**Langkah Pengerjaan**.
- a) Menurut teks bacaan, sudah berapa lama sengketa perbatasan antara Indonesia dan Malaysia berlangsung?
- b) Tuliskan kembali dengan tepat bagian teks bacaan yang diawali kata-kata yang memuat "Seolah tidak ingin" dan diakhiri dengan "laut dan perbatasan.".

**Teks Bacaan**.
===
WELCOME TO MUHAMMAD TAUFIQ'S BLOG, THANKS FOR YOUR VISIT

Kamis, 30 September 2010

Keterpurukan Diplomasi Indonesia

Harian Joglosemar, Jumat, 01/10/2010 09:00 WIB - Muhammad Taufiq

Oleh Muhammad Taufiq

Mahasiswa Program Doktor
Ilmu Hukum UNS, peminat hubungan bilateral.

Akhir bulan ini Indonesia kembali berunding dengan Negeri Jiran yang paling dekat yakni Malaysia di New York apalagi yang diperbincangkan kalau bukan perbatasan. Beberapa waktu sebelumnya media massa meramaikan polemik Malaysia dan Indonesia tentang klaim perbatasan ke dua negara menyusul makin maraknya insiden penangkapan nelayan ke dua negara. Sudah bisa diprediksi bahwa Pemerintah Indonesia terkesan lamban, kalau tidak boleh dibilang ketinggalan, dalam sengketa perbatasan yang telah berlangsung lebih dari 30 tahun ini.
Seolah tidak ingin dituduh sebagai ayam sayur pascagelombang protes yang marak di Tanah Air menyusul penangkapan tiga petugas Kementerian Kelautan dan Perikanan (KKP) oleh Police Marine Malaysia. SBY di Markas Angkatan Bersenjata Republik Indonesia menggelar jumpa pers yang intinya meminta perundingan perbatasan RI-Malaysia dipercepat. Sepintas permintaan ini rasional dan taktis. Namun banyak pihak justru menilai langkah ini bisa blunder. Banyak pakar justru berharap Pemerintah Indonesia tidak terburu-buru mempercepat perundingan perbatasan dengan Malaysia. Sebab, setidaknya ada empat alasan untuk penundaan itu. Pertama, Indonesia lemah dalam hal kearsipan. Kedua, kerja sama antardepartemen di Indonesia buruk, ketiga Indonesia banyak menelantarkan pulau-pulau dan keempat Indonesia tidak punya cukup uang untuk membayar pengacara internasional yang menguasai hukum laut dan perbatasan.
===
**Data yang Diberikan**.
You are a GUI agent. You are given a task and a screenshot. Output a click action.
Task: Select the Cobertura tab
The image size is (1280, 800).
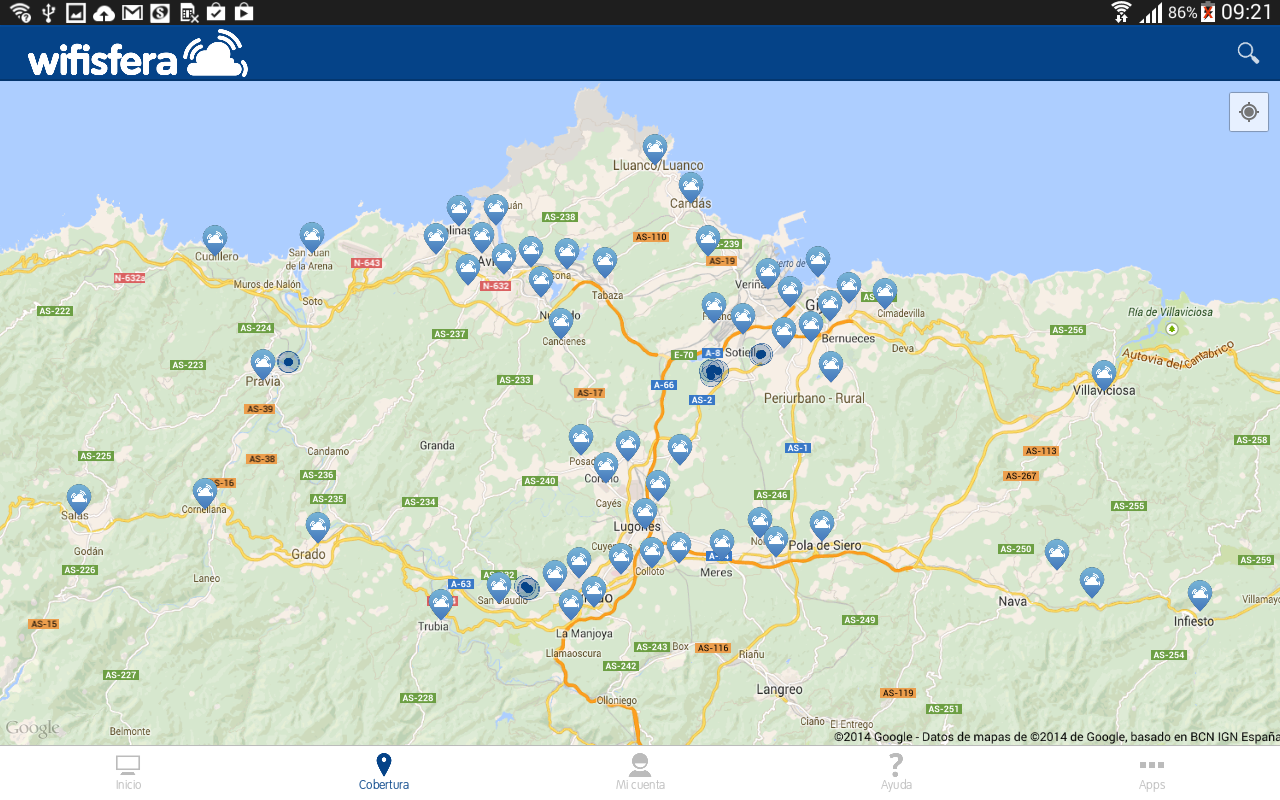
===
**Jawaban Latihan**.
- a) Lebih dari 30 tahun.

- b)
Seolah tidak ingin dituduh sebagai ayam sayur pascagelombang protes yang marak di Tanah Air menyusul penangkapan tiga petugas Kementerian Kelautan dan Perikanan (KKP) oleh Police Marine Malaysia. SBY di Markas Angkatan Bersenjata Republik Indonesia menggelar jumpa pers yang intinya meminta perundingan perbatasan RI-Malaysia dipercepat. Sepintas permintaan ini rasional dan taktis. Namun banyak pihak justru menilai langkah ini bisa blunder. Banyak pakar justru berharap Pemerintah Indonesia tidak terburu-buru mempercepat perundingan perbatasan dengan Malaysia. Sebab, setidaknya ada empat alasan untuk penundaan itu. Pertama, Indonesia lemah dalam hal kearsipan. Kedua, kerja sama antardepartemen di Indonesia buruk, ketiga Indonesia banyak menelantarkan pulau-pulau dan keempat Indonesia tidak punya cukup uang untuk membayar pengacara internasional yang menguasai hukum laut dan perbatasan.